Ricky Evans, a 38-year-old former nursing home cook, told a federal jury that in 2003 he recanted his testimony from Drumgold's murder trial in state court, helping to free him after 15 years in prison, out of a gnawing sense of guilt.

"It was constantly on my mind," Evans, of Cambridge, said in US District Court in Boston. "I lied. I had something to do with a man being in prison for something he didn't do."

Evans was the first witness called by Drumgold's lawyer after she and lawyers defending two retired Boston detectives made opening statements in Drumgold's lawsuit accusing the Police Department of violating his civil rights.

Drumgold contends that the two retired detectives, Timothy Callahan and Richard Walsh, withheld evidence that could have cleared him and manipulated witnesses, leading to what prosecutors later described as a wrongful conviction.

"Shawn Drumgold spent 15 years in jail because the defendants, Detective Walsh and Detective Callahan, thought they were above the law," Drumgold's lawyer, Rosemary Scapicchio, told the 13-member jury. She said the defendants "should finally be held accountable for their actions."

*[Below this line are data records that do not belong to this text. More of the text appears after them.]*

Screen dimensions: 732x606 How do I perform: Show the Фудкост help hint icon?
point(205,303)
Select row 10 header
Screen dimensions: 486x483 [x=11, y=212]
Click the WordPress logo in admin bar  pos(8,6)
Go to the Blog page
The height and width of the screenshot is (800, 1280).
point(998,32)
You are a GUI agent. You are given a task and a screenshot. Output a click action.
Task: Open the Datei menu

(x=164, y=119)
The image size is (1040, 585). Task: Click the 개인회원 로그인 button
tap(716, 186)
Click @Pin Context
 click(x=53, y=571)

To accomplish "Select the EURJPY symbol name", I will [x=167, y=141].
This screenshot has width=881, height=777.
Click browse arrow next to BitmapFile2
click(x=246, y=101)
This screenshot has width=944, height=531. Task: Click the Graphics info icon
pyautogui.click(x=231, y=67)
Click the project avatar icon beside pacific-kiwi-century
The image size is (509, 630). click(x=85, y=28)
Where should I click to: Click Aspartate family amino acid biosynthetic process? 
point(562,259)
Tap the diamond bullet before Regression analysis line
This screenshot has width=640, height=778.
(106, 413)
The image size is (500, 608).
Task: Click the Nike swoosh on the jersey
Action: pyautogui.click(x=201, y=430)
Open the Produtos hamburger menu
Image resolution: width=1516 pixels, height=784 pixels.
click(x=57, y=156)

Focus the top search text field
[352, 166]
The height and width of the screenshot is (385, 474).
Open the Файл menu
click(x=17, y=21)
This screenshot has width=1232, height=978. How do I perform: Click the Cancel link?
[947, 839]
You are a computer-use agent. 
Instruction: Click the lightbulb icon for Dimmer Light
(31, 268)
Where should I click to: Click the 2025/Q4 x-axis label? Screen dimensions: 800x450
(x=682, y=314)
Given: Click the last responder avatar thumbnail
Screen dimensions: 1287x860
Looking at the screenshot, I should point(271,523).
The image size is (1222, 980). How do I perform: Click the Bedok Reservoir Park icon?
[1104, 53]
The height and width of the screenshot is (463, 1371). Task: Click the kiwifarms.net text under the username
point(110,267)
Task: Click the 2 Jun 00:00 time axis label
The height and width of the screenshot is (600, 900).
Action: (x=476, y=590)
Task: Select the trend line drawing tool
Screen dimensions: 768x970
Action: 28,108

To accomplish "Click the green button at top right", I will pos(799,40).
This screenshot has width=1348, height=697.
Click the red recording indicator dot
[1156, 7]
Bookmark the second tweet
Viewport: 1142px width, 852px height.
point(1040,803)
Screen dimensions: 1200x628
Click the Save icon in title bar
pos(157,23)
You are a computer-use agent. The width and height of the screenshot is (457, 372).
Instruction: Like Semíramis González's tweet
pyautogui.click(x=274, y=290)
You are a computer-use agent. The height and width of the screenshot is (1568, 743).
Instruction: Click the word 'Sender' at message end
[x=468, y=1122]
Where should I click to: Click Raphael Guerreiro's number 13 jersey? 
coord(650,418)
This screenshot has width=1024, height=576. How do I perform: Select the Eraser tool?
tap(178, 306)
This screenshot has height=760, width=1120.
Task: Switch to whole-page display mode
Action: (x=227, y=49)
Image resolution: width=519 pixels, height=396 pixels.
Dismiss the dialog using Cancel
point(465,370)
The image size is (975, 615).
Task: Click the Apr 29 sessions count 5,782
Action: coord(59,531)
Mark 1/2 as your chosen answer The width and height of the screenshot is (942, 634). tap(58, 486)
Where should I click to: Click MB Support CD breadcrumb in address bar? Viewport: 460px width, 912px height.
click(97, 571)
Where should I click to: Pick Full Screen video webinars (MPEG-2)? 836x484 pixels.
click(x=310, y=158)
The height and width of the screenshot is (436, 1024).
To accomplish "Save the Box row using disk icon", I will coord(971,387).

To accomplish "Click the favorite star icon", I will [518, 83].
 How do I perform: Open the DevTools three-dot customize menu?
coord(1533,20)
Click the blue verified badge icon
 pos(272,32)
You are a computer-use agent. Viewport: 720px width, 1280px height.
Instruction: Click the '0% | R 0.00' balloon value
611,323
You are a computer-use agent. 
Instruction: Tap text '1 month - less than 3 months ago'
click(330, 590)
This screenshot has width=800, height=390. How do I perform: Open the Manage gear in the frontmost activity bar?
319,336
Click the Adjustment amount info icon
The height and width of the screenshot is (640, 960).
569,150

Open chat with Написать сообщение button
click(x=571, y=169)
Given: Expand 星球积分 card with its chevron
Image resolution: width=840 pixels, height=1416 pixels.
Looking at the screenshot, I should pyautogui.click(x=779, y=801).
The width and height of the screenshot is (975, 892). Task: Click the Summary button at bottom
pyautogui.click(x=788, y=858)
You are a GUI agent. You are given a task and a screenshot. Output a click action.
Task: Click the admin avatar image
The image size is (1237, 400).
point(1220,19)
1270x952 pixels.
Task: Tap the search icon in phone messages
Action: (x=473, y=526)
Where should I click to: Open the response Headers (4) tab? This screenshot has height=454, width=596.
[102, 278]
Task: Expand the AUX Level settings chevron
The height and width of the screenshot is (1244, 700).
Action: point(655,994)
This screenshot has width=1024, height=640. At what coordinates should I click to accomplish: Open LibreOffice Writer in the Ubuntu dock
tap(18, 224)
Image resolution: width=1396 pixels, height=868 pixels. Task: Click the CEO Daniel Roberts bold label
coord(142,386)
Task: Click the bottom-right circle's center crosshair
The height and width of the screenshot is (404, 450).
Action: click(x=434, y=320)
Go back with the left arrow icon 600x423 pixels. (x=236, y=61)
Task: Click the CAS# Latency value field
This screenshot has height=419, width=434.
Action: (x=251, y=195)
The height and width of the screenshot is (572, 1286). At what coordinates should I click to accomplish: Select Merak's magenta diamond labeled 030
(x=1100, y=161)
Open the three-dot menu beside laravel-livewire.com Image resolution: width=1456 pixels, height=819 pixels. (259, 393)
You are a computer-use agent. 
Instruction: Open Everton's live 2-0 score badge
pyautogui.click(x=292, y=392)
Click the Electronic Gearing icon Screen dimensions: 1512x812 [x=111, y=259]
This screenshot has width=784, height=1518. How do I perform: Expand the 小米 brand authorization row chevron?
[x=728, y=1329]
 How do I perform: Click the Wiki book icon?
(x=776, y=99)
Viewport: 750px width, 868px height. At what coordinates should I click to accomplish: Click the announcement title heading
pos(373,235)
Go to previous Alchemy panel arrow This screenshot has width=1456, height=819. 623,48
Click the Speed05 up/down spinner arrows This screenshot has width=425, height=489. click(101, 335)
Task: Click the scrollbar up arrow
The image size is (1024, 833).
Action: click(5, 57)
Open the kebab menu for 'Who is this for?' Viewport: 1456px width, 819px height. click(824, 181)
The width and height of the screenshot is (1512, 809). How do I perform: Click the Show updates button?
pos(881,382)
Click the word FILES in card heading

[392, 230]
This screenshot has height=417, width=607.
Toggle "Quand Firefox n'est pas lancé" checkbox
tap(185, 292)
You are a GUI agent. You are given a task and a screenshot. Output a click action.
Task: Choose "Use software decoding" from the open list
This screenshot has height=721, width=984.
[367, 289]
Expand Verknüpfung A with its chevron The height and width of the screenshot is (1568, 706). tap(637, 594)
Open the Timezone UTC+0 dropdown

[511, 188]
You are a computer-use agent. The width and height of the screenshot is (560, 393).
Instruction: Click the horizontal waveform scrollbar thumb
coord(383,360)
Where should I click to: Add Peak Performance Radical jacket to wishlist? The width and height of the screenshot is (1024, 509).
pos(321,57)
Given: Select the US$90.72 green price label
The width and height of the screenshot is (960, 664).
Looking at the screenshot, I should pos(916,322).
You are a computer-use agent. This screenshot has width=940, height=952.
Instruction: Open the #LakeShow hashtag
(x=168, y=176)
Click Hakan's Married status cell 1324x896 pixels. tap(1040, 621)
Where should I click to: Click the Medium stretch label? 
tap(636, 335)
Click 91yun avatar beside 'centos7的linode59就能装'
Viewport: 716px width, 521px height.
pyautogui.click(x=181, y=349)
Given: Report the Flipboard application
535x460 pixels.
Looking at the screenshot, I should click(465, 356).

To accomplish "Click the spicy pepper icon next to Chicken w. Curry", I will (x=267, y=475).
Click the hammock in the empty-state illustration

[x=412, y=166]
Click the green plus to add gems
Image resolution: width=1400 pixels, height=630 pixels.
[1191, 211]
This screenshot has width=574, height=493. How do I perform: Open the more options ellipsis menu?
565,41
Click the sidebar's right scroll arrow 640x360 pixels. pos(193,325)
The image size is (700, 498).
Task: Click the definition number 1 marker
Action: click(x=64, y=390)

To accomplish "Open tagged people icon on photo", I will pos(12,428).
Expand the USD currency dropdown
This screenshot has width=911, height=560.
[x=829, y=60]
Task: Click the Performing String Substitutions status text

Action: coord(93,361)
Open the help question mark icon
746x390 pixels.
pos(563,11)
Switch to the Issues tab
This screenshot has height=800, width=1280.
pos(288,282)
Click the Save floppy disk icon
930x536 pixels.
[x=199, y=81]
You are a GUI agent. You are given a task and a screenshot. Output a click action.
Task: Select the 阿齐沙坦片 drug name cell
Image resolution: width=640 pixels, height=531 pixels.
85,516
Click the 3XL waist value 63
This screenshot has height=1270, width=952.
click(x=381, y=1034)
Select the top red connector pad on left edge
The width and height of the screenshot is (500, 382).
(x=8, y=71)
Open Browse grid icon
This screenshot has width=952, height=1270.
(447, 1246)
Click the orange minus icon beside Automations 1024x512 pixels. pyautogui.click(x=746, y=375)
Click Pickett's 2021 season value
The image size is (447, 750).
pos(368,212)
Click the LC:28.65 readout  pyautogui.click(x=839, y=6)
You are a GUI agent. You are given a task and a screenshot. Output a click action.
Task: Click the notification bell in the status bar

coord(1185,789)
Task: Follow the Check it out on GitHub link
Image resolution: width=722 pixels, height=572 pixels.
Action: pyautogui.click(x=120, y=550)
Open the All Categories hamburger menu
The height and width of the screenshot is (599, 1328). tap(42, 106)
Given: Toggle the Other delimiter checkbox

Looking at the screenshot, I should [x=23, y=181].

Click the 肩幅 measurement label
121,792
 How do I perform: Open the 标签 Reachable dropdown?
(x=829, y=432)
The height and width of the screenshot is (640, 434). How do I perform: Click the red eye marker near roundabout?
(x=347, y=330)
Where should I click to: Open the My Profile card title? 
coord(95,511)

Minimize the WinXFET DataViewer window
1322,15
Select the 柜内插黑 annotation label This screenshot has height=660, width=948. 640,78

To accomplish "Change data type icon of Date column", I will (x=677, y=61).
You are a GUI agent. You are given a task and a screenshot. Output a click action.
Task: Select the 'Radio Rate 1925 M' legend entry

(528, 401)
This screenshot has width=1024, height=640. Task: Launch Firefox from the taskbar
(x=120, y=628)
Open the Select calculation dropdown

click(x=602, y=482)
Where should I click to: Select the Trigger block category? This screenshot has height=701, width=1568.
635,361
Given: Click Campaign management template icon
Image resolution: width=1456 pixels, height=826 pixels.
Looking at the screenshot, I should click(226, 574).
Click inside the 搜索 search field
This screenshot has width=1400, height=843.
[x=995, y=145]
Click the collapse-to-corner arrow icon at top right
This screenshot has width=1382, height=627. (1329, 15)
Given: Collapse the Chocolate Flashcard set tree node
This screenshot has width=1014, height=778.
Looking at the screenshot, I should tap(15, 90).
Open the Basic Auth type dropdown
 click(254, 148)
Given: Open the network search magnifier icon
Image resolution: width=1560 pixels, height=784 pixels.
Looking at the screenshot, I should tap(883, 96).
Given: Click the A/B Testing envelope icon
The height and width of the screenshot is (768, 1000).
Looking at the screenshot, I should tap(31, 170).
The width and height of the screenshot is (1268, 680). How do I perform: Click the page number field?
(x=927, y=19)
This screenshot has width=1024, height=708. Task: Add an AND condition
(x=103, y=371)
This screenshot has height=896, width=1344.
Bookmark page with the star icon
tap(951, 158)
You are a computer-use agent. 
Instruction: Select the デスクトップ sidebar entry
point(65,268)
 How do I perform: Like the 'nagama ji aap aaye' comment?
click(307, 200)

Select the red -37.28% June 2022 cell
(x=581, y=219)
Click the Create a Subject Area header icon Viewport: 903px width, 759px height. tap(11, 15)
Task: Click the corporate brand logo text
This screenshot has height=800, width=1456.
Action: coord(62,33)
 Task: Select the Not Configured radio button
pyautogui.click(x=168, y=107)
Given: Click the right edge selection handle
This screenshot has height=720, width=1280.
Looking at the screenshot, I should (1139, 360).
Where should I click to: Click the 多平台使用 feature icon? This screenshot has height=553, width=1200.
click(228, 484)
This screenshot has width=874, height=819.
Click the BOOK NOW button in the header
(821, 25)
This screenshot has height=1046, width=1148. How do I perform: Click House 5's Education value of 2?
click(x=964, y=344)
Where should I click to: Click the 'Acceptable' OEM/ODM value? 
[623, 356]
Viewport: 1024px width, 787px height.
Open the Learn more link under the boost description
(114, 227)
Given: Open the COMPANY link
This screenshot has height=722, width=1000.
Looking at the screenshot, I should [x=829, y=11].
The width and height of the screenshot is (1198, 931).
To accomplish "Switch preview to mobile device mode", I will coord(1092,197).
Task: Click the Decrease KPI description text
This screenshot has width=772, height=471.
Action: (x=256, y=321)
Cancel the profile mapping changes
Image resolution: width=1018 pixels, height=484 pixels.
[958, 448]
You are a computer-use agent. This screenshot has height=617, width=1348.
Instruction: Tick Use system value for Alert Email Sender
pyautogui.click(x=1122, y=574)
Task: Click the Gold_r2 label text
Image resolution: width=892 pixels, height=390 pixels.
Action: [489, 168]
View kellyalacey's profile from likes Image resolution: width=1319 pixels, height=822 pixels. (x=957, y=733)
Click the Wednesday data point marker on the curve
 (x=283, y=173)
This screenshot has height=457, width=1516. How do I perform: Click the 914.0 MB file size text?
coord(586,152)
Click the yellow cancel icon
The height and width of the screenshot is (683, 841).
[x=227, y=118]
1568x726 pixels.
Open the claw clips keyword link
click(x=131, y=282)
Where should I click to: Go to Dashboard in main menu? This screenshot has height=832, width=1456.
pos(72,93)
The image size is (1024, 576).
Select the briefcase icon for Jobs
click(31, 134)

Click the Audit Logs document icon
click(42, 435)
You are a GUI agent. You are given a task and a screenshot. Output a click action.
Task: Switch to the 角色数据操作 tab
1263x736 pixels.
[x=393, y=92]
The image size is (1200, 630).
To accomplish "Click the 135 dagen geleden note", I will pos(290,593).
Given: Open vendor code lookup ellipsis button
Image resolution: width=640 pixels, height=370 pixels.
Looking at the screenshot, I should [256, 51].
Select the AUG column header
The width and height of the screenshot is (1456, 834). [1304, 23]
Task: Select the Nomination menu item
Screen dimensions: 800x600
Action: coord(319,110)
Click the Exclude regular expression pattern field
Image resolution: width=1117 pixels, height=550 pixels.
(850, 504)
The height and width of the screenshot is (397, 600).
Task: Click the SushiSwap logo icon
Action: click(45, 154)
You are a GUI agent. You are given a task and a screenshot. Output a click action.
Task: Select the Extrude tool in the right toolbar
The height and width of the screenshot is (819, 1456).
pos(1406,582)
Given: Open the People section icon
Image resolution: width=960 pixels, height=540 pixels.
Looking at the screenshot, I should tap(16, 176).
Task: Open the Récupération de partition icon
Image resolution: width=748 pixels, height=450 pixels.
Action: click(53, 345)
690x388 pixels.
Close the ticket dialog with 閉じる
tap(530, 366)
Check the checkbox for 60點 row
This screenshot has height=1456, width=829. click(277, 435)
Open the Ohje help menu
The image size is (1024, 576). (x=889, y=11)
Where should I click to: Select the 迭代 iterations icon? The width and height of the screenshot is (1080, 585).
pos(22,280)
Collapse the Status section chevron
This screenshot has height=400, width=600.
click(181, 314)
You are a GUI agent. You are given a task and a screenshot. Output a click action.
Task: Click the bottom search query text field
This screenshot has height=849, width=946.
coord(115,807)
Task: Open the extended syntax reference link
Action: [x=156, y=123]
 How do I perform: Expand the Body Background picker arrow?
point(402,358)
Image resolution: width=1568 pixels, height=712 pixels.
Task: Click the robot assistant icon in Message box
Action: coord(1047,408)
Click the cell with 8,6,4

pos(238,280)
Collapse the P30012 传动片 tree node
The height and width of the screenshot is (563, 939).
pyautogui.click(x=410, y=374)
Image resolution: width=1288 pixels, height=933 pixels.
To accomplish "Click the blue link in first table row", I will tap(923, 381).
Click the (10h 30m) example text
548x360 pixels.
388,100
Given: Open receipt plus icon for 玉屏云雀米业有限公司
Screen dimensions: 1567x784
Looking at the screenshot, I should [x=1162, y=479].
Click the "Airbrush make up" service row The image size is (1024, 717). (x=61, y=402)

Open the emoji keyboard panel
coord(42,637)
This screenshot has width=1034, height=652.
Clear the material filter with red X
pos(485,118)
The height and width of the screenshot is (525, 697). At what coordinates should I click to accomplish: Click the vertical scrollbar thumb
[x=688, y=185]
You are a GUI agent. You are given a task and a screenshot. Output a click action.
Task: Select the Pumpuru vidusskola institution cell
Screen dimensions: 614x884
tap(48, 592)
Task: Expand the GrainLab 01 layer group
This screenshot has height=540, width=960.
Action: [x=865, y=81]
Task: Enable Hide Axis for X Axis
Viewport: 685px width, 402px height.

But lawyers for Walsh and Callahan countered that both were decent, hard-working detectives who did nothing wrong.

Hugh R. Curran, one of five private lawyers hired by the city to defend the officers and the Police Department, said Walsh tirelessly investigated the killing of Moore, which came to symbolize an epidemic of drug-fueled street violence in Boston.

The girl was struck by two stray bullets, one in the head and one in the back, as she sat on a mailbox on a Roxbury street corner, talking to friends, on the night of Aug. 19, 1988. Two gunmen wearing Halloween masks fired at a crowd in what police believed was a gang shooting.

Curran said that Walsh and Callahan, both seated in the courtroom behind defense lawyers, "worked this case within the rules to the best of their abilities."

Callahan's city-hired lawyer, Mary Jo Harris, said witnesses who recanted in Suffolk Superior Court five years ago lacked credibility. "The suggestion that Tim Callahan planted this story [with Evans] is not going to withstand scrutiny," she said.

Under questioning by Scapicchio, Evans said Callahan and another detective, Paul McDonough, fed him information that became the basis of his testimony at Drumgold's 1989 murder trial. McDonough is not being sued.

Evans said he met Callahan in December 1988, four months after Moore's slaying, because the detective was investigating a shooting that wounded Evans and killed his cousin. Drumgold and another man, Terrance Taylor, had been arrested in Moore's slaying, but Scapicchio said the evidence against them was flimsy.

Evans, who had no home at the time, said he had no firsthand knowledge about the killing of Moore. Callahan showed him photographs of Drumgold, Taylor, and a third man, Theron "Apple" Davis, and asked if they were involved.

Evans said yesterday that he told Callahan that people in Roxbury believed that Davis was the killer, but the detective insisted it was Drumgold.

"It was like he was possessed with Shawn," Evans said.

In exchange for Evans's cooperation, Callahan arranged for him to stay free at a Howard Johnson's hotel in Dorchester for eight months, gave him cash repeatedly to buy food and clothes, and somehow wiped out six outstanding district court charges for crimes including trespassing and drug dealing. Scapicchio contends that Drumgold's trial lawyer was unaware of the special treatment and could have used it to impugn Evans's credibility.

Evans testified that Callahan and McDonough also met with him several times at the hotel restaurant. As the two detectives talked to one another, he said, they indirectly fed him details about the case.

"They wouldn't directly say it to me," Evans recalled. "It was, 'So-and-so had a white car."

At the murder trial, Evans had said he ran into Drumgold and Taylor near the crime scene shortly before and after the shooting and that both were armed and acting "strange."

Only Drumgold was convicted. No witness placed Taylor at the scene.

Drumgold said yesterday that the testimony rekindled painful memories.

"I just hope the truth comes out and people are held responsible," he said.